A mamãe foi fazer compras. Ela sempre faz isso, sabe? Fica olhando um monte de roupas no shopping, com uma cara de quem quer levar tudo pra casa. Acho que, se ela pudesse, ela comprava todas as roupas do mundo! Mãe é assim mesmo, né?

Ela me pediu pra ficar com o papai enquanto ela ia olhar umas coisas. Eu disse “tá bom” e fiquei quietinha, mas o papai não parecia querer ficar ali. Ele começou a bufar alto, igualzinho aquele touro bravo de um dos meus desenhos favoritos. Eu fiquei com medo, porque eu já sei o que pode acontecer quando ele faz isso.

Então, eu engoli seco e só fiquei torcendo pra nada ruim acontecer. Fiquei até sem mexer. Mas o papai simplesmente se afastou de mim e foi embora pra algum lugar que eu não conhecia… e eu nem sabia se podia ir atrás.

O shopping tava cheio, muito cheio. Tinha tanta gente que parecia que tudo girava. As vozes, os passos, os barulhos… era como estar perdido no meio de um monte de formigas gigantes.

“Papai! Papaaai!”

Eu gritei bem alto, tentando fazer ele olhar pra mim. Mas ele não olhou, não disse nada… não fez nenhum sinal com a mão, nem falou onde eu tinha que ir. A mamãe sempre faz isso, ela sempre me mostra o caminho, mas o papai nunca gosta dessas coisas. Eu não sei por quê.

Meus olhos ficaram molhados e quentes, e eu comecei a chorar. Gritei de novo, bem forte, “Papai!”, mas ele nunca voltou.
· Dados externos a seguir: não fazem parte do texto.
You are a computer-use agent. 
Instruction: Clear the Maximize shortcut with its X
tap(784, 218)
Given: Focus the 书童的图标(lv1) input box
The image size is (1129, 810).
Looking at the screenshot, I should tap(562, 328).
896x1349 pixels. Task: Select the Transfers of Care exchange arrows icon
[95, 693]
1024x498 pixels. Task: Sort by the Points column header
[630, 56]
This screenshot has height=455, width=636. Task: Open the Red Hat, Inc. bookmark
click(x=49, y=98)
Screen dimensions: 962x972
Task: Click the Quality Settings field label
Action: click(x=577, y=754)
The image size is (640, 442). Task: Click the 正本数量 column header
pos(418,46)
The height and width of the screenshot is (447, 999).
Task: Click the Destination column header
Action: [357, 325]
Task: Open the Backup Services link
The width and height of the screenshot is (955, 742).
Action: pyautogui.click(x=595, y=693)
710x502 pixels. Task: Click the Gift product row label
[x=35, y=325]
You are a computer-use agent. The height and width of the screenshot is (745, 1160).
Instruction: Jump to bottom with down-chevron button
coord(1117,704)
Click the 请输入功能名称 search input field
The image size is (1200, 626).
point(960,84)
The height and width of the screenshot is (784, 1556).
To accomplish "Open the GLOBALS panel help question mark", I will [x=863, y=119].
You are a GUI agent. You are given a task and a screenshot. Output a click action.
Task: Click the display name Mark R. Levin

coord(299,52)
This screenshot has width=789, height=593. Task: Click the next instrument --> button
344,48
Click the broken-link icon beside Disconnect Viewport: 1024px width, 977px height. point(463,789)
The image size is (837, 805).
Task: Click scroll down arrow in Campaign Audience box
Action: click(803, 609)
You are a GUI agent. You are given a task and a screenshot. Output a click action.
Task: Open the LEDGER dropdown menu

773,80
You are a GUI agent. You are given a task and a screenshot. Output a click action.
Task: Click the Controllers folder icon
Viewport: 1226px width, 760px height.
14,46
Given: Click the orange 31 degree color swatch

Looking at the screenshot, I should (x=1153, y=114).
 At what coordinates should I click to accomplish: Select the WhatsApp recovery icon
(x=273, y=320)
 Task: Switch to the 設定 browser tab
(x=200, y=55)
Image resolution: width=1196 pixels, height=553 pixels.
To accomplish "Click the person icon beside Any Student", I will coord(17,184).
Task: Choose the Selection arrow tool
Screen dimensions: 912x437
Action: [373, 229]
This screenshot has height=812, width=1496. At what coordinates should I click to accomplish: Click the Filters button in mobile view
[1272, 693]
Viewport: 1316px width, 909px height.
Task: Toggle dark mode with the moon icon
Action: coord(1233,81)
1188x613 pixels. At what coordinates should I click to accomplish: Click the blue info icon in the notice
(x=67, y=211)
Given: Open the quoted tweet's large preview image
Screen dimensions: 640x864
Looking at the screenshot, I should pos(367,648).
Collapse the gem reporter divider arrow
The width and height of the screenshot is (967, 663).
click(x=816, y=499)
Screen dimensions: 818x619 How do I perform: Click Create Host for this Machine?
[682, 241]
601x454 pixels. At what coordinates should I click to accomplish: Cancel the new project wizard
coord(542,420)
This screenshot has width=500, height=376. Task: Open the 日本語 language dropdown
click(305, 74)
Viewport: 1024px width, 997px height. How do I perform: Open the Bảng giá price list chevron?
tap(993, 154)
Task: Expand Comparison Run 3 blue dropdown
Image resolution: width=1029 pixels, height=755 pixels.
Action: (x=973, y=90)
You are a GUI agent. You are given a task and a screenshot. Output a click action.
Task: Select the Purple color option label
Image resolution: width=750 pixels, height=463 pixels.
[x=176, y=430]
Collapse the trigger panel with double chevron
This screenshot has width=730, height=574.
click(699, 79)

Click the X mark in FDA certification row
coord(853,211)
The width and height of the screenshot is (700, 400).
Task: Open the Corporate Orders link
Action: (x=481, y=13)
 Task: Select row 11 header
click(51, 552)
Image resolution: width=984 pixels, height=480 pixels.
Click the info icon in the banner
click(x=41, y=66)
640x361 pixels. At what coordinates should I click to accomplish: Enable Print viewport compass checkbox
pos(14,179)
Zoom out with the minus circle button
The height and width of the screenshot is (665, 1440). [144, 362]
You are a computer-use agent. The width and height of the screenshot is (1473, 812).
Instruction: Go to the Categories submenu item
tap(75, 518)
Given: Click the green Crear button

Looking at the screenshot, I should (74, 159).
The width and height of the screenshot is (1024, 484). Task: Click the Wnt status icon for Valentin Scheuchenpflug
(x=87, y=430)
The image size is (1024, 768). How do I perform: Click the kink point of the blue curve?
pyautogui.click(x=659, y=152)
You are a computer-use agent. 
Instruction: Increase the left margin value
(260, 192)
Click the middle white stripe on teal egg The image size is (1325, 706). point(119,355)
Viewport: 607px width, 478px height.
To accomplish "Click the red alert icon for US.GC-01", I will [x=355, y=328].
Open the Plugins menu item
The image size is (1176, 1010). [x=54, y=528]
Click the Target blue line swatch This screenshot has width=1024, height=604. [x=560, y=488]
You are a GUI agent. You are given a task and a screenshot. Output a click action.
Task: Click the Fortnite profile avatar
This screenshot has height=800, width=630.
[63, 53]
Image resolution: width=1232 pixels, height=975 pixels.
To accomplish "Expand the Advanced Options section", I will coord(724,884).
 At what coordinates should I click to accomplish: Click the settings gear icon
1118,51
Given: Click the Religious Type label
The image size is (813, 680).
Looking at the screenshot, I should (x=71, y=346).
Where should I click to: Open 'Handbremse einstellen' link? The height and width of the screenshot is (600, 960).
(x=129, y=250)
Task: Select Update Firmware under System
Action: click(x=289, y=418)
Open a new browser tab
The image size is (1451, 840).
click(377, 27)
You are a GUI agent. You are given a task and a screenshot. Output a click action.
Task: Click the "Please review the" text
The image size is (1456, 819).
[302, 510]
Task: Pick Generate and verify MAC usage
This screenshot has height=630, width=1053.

E enquanto eu tentava o seguir, eu acabei perdendo o caminho da loja em que a mamãe estava.

Ninguém veio me ajudar.

Eu me senti igual aquelas baratinhas feias que eu peço pra mamãe matar quando elas aparecem no meu quarto. Eu tinha medo delas, e agora parecia que eu era uma. Uma baratinha assustada no meio de um monte de gente enorme que nem me via. Elas esbarravam em mim, quase pisavam.

Aí, alguém apareceu. Finalmente. Era um homem bem alto… e meio estranho também. Ele falou que tinha me escutado gritando, e que uma criança do meu tamanho não podia ficar sozinha assim, sem o papai ou a mamãe por perto. Depois ele perguntou onde eles estavam, mas eu só consegui dizer que eu não sabia mais.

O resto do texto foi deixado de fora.